Nesse novo cenário, a China desempenha papel central não só como parceira preferencial da Rússia, mas também como ponte indireta para empresas brasileiras. Algumas multinacionais do Brasil já operam na Ásia com joint ventures ou fornecimento de peças e insumos para o mercado chinês. Isso pode facilitar uma eventual integração com cadeias produtivas russas.

Por outro lado, a concorrência com a China será inevitável em certos setores. A diferença, segundo analistas, está na flexibilidade que o Brasil pode oferecer com soluções sob medida e em menor escala, especialmente em nichos ainda não absorvidos por gigantes chineses.

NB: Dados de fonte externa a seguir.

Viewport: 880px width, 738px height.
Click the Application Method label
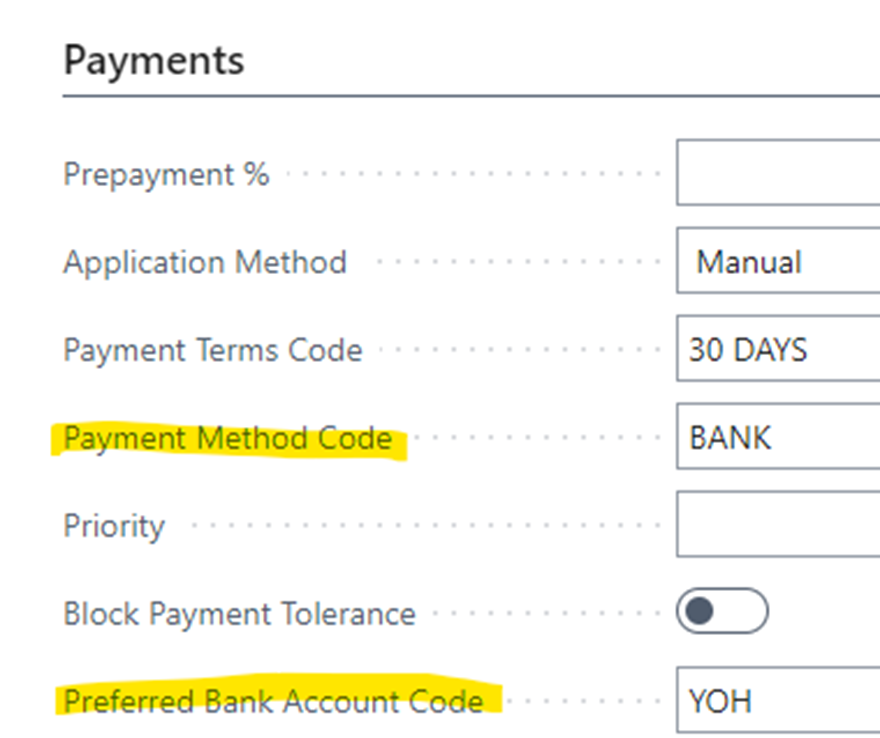[x=205, y=262]
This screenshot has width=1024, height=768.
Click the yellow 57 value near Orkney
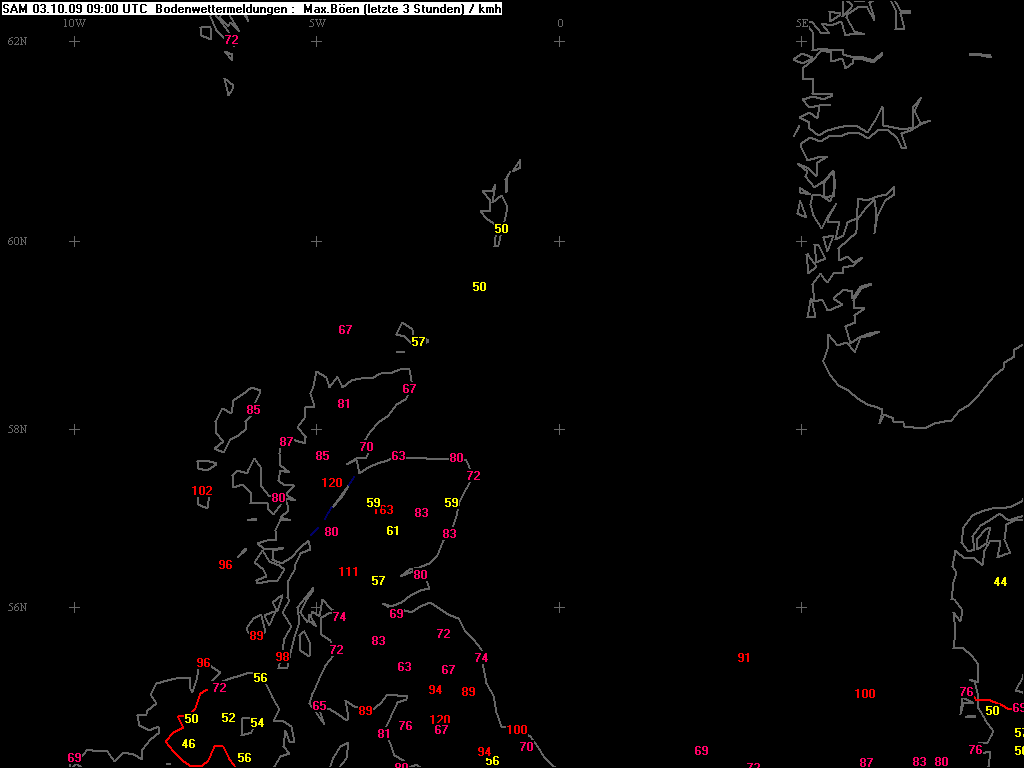[x=418, y=342]
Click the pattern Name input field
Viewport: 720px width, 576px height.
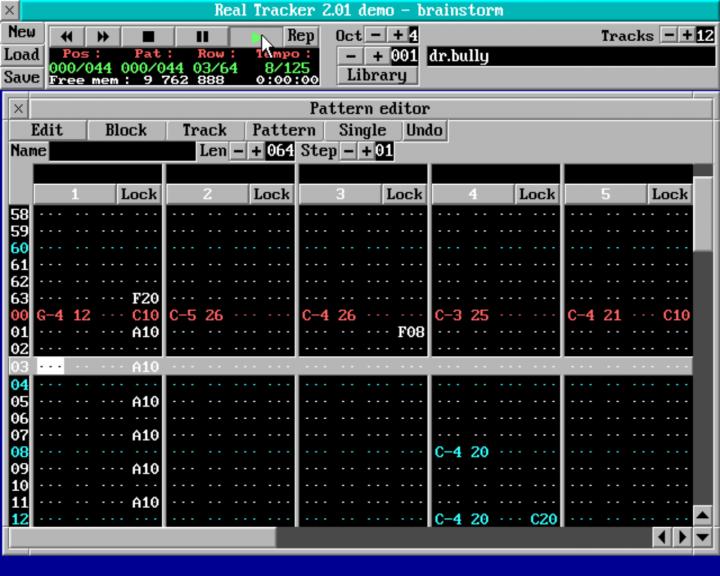point(122,151)
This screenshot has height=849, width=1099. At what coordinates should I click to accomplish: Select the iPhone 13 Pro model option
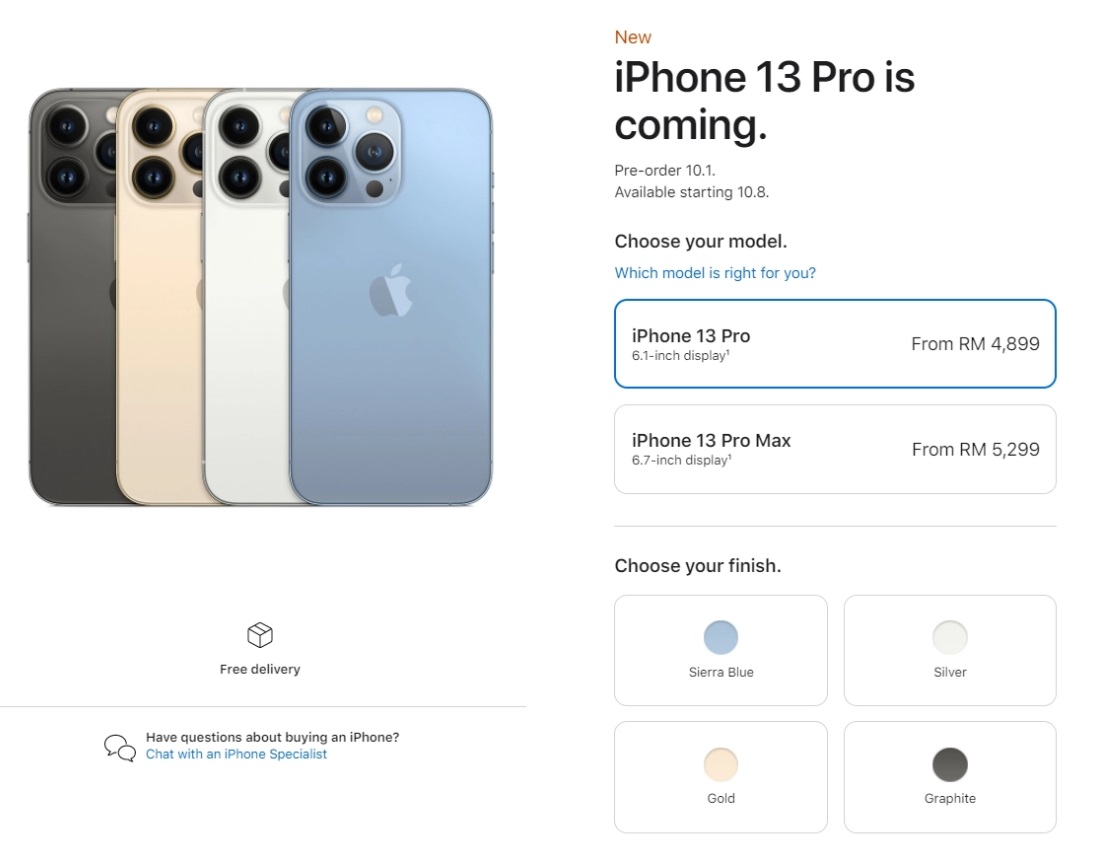835,344
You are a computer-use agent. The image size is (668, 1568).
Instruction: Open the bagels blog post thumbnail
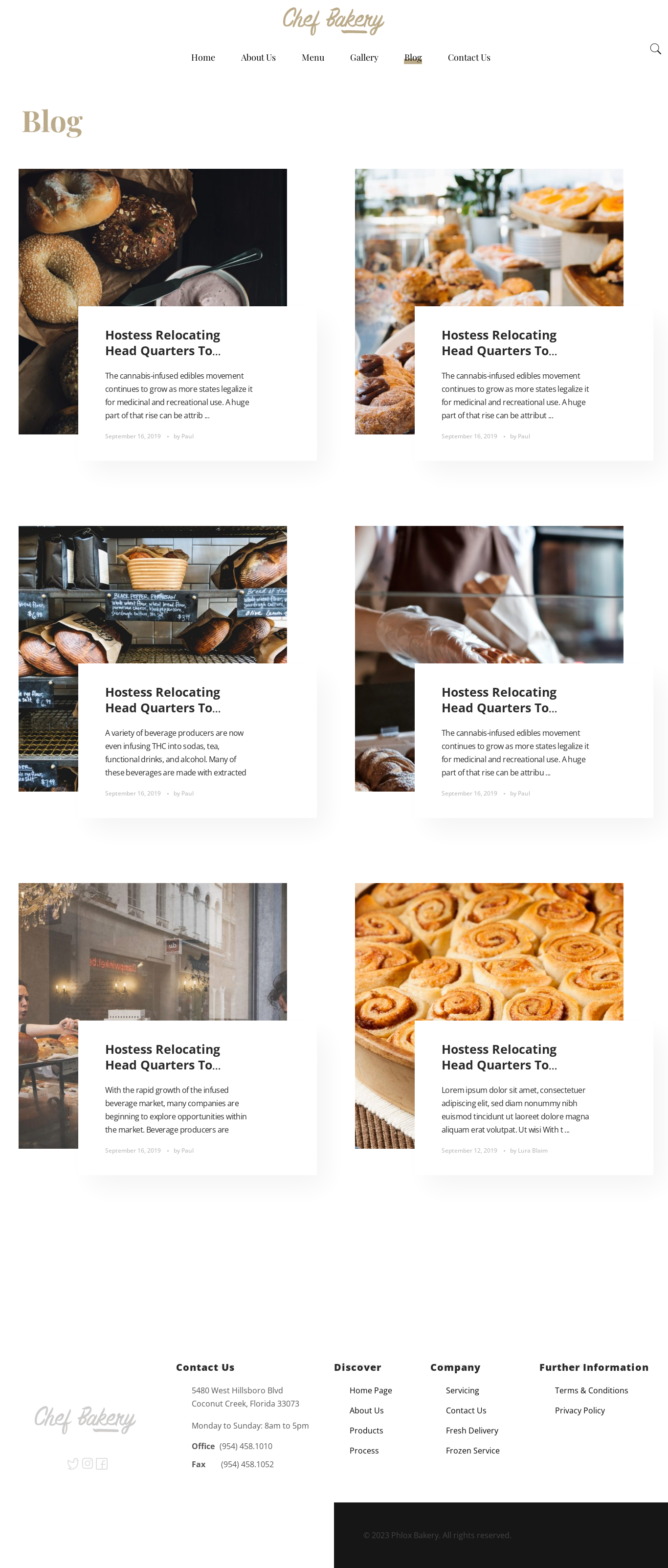coord(153,237)
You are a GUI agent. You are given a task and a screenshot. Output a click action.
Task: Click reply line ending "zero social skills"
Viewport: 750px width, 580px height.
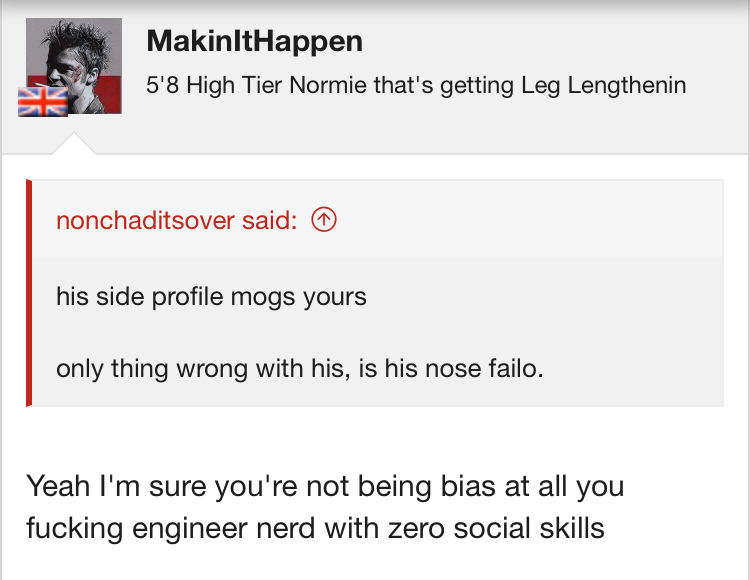pyautogui.click(x=315, y=528)
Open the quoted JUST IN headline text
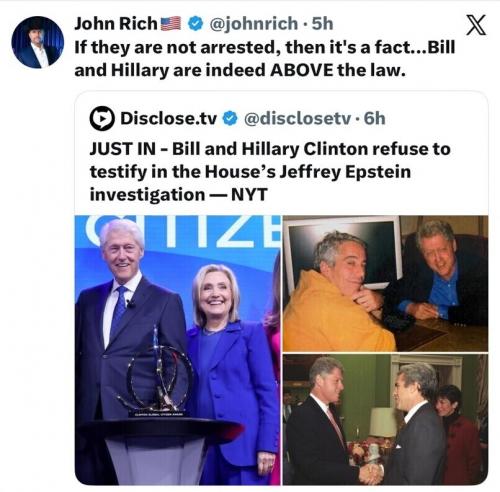The height and width of the screenshot is (492, 500). [x=270, y=172]
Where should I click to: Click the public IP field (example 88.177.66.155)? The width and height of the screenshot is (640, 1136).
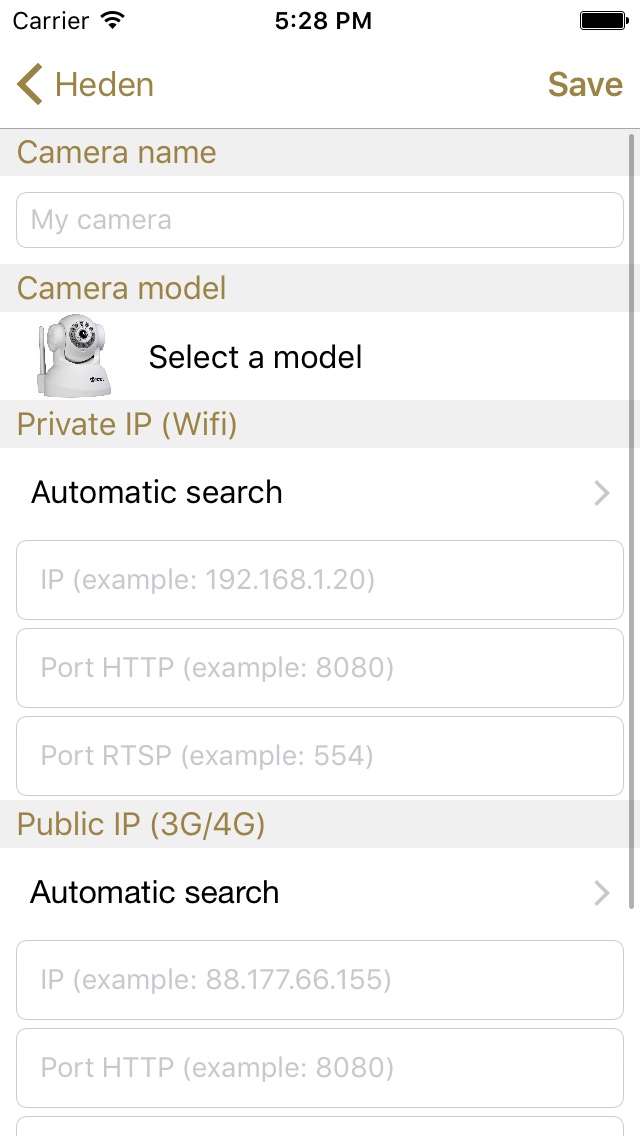320,980
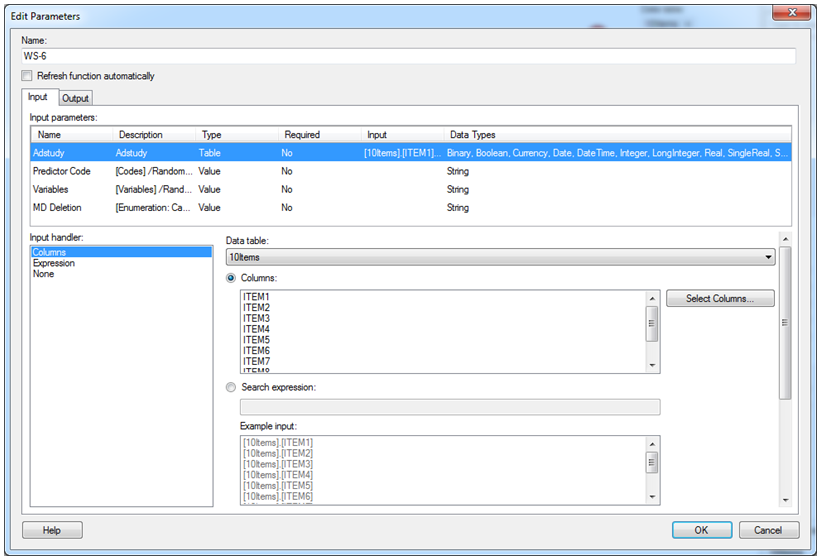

“Portas fechadas” ao Ocidente e novos caminhos ao Sul Global

As declarações dos executivos russos foram enfáticas quanto à rejeição a uma possível reaproximação com companhias ocidentais. “Eles saíram batendo a porta, abandonando tudo. Não há mais confiança”, afirmou Mikhail Oseevskiy, CEO da Rostelecom. A fala ecoa a posição do conglomerado Rostec, peça-chave na indústria de defesa, que também anunciou a exclusão definitiva de parceiros europeus e americanos.

Com as portas fechadas ao Ocidente, o Sul Global ganha relevância. Para o Brasil, trata-se de um momento propício para reposicionar sua presença no cenário internacional, ampliando parcerias em mercados não tradicionais e, ao mesmo tempo, mantendo laços com seus maiores aliados comerciais, como a própria China.

A bola está com as empresas brasileiras. O mercado russo está em transformação — e busca novos protagonistas.